Mask R-CNN Semantic Segmentation

The semantic segmentation approach described in this section is Mask R-CNN based on this paper paper. Mask R-CNN is an extension of Faster R-CNN that adds a mask head to the detector. The mask head is a CNN that takes the feature map output by the RPN and the bounding box coordinates of the detected object and outputs a mask for each object. The mask is a binary image of the same size as the input image, where the pixels of the object are marked as 1 and the rest as 0.

In the object detection section we saw R-CNN that simply cropped proposals, generated externally to the detector, from the input image and classifies those proposals. Since the proposals were typically overlapping, CNN computations that extracted features per proposal were wasted and the detector was very slow. Fast R-CNN improved this by passing the whole input image once via a CNN feature extractor and used a feature map internally to this CNN to elect proposals, therefore avoiding the feature extraction per proposal. Faster R-CNN removed the external dependency on proposal generation and introduced a Region Proposal Network (RPN) internally to the detector. For the RPN to generate proposals, prior (or anchor) boxes were defined uniformly across the input image and the RPN was trained to predict the class of each anchor and by how much the anchor needs to shift to match the ground truth bounding box.

-----

**TASK A:**
Translate this sentence from the Mask R-CNN passage into Spanish: "Mask R-CNN is an extension of Faster R-CNN that adds a mask head to the detector."
**TASK B:**
Print the part of the Mask R-CNN passage starting at "The semantic segmentation" and ending at "the rest as 0.".
**TASK C:**
According to the Mask R-CNN passage, what did Faster R-CNN introduce internally to the detector?
The entries that follow the Mask R-CNN passage come from a separate source.

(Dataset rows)
-----

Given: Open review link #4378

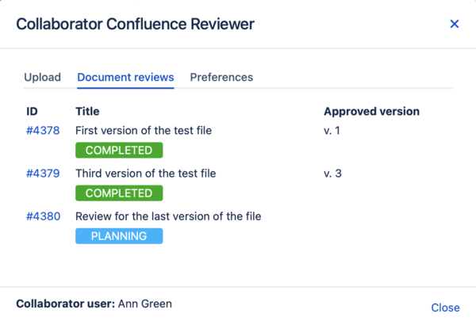Looking at the screenshot, I should click(x=43, y=131).
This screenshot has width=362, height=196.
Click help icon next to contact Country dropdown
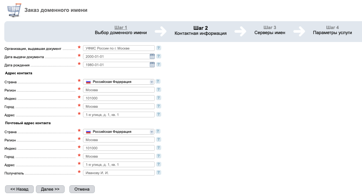(158, 81)
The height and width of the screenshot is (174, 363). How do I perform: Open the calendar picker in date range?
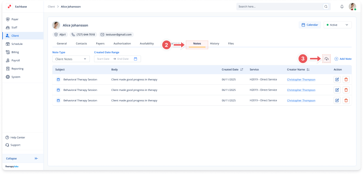pos(136,59)
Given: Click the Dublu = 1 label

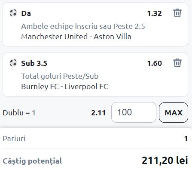Looking at the screenshot, I should tap(19, 113).
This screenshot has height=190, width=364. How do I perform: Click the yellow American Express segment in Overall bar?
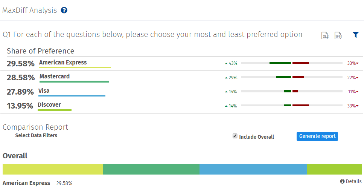[x=53, y=169]
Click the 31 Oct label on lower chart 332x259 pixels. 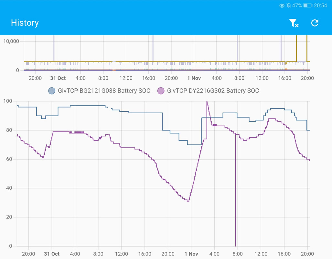52,254
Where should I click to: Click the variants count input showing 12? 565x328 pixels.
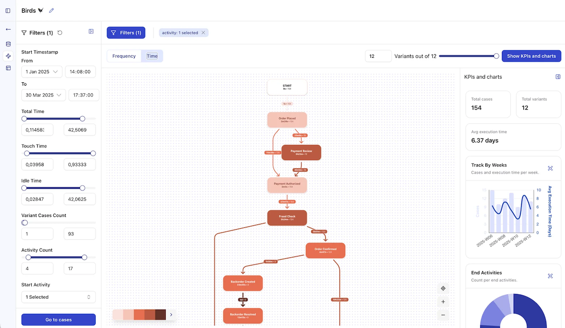pyautogui.click(x=379, y=56)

-----

**WRITTEN REPLY A:**
Mask R-CNN es una extensión de Faster R-CNN que añade una cabeza de máscara al detector.

**WRITTEN REPLY B:**
The semantic segmentation approach described in this section is Mask R-CNN based on this paper paper. Mask R-CNN is an extension of Faster R-CNN that adds a mask head to the detector. The mask head is a CNN that takes the feature map output by the RPN and the bounding box coordinates of the detected object and outputs a mask for each object. The mask is a binary image of the same size as the input image, where the pixels of the object are marked as 1 and the rest as 0.

**WRITTEN REPLY C:**
A Region Proposal Network (RPN).